TEXTO SELECCIONADO
□ □ □ □ □ □ □

En los créditos llama la atención el nombre de Juan José Becerra, que firma tres de los cuatro capítulos. Su destreza para las escenas de sus novelas y su gracia filosa para preguntar y responder en velocidad en sus columnas son difíciles de detectar a lo largo de la serie, y en vez de eso predomina un tono solemne e impostado que nunca busca saber en serio quién fue Ricardo Fort, para qué carajo vino, cómo es que nos dimos vuelta y ya se había ido.
Después de los muertos
Los que importan en la muerte nunca son los muertos. Desde el momento en que se produce el paso, los deseos de que el que cruzó la línea descanse en paz, los avisos en el diario y los posteos, las evocaciones de su vida y de su obra no son sino formas de reafirmación de los que quedamos de pie y de este lado, desafiados a construir sentido con cada cosa que pasa. ¿A dónde estoy yo en esta muerte? ¿Para qué se me muere el que se muere?

□ □ □ □ □ □ □

REGISTROS APORTADOS

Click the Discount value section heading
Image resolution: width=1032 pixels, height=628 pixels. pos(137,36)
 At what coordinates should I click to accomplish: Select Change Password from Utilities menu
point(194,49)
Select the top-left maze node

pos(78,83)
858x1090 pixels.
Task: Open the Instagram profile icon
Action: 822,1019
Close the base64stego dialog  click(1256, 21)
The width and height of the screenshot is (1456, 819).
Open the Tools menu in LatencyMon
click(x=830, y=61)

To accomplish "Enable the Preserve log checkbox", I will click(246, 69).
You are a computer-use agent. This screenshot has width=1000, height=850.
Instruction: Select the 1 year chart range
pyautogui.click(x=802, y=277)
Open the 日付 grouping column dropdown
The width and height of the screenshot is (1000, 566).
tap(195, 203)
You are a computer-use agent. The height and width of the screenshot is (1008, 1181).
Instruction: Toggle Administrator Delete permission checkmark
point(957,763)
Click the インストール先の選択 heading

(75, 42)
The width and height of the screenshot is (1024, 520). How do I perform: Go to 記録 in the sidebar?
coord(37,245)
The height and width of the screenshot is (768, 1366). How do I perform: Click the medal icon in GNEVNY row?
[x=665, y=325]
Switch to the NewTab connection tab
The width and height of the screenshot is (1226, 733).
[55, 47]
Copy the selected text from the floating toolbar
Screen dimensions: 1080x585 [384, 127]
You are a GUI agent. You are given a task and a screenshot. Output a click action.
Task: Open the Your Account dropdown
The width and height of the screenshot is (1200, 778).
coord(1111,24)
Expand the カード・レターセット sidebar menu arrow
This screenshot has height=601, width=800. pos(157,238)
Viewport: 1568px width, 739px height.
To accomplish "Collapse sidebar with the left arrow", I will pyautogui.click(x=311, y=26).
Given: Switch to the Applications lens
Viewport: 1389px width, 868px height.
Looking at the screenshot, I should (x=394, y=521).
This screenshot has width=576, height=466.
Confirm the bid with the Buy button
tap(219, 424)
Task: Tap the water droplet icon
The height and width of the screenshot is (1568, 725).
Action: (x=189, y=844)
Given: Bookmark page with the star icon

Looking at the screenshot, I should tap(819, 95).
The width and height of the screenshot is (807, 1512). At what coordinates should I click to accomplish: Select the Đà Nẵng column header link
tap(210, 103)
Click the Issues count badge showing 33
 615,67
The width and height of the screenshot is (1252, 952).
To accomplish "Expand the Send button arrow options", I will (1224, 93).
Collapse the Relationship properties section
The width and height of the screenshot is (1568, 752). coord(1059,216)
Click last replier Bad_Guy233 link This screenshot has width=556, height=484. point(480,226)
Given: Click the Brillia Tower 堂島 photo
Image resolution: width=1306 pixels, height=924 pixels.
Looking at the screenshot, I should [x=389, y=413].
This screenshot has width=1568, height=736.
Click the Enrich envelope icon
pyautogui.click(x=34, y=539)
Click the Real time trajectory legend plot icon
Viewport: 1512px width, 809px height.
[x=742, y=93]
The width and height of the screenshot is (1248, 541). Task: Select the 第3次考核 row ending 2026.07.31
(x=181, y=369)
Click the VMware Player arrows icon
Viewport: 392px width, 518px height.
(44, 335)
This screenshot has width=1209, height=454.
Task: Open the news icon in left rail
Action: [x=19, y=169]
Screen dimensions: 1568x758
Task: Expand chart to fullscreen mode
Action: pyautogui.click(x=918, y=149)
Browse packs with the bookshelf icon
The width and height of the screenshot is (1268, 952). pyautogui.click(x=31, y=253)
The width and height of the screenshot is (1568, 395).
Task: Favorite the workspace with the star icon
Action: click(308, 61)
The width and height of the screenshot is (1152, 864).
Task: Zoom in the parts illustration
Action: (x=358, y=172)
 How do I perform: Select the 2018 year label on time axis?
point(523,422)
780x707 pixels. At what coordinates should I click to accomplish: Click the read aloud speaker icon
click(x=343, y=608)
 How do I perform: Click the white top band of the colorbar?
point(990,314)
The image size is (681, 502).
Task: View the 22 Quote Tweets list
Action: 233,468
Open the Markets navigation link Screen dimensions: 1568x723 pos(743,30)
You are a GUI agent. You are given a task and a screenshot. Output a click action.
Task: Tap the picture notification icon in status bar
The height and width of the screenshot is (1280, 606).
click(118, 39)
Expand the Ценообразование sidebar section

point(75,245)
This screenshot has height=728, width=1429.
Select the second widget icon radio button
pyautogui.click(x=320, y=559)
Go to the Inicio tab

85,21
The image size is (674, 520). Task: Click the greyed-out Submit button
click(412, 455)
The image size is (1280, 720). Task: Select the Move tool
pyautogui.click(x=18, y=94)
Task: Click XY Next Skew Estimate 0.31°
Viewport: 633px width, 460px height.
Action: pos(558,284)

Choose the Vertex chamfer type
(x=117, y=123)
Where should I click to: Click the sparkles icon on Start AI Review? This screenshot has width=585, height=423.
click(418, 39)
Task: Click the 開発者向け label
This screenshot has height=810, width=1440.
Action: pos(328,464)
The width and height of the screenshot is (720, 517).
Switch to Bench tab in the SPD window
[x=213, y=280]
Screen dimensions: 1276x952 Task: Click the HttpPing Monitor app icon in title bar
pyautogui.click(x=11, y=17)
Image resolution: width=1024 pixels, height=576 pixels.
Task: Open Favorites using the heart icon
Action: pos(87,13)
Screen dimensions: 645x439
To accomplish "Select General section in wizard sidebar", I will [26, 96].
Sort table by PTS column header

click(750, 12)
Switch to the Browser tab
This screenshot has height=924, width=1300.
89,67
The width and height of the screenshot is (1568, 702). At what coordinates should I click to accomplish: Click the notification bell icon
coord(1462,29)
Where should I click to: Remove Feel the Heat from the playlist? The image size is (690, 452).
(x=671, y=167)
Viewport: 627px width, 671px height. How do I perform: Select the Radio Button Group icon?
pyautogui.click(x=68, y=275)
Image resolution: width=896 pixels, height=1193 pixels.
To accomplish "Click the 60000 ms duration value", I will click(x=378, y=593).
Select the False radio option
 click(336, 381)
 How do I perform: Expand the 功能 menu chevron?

□ □ □ □ □ □ □

CONSIGNAS
**1)** Indica si cada afirmación coincide con el texto seleccionado y responde sí o no, citando textualmente las palabras que lo deciden: (a) Juan José Becerra firma los cuatro capítulos de la serie. (b) En la serie predomina un tono solemne. (c) Los que importan en la muerte son los muertos.
**2)** Según el texto seleccionado, ¿qué nombre llama la atención en los créditos?

RESPUESTAS ESCRITAS
**1)**
(a) No: "firma tres de los cuatro capítulos".
(b) Sí: "predomina un tono solemne e impostado".
(c) No: "Los que importan en la muerte nunca son los muertos."

**2)** El de Juan José Becerra.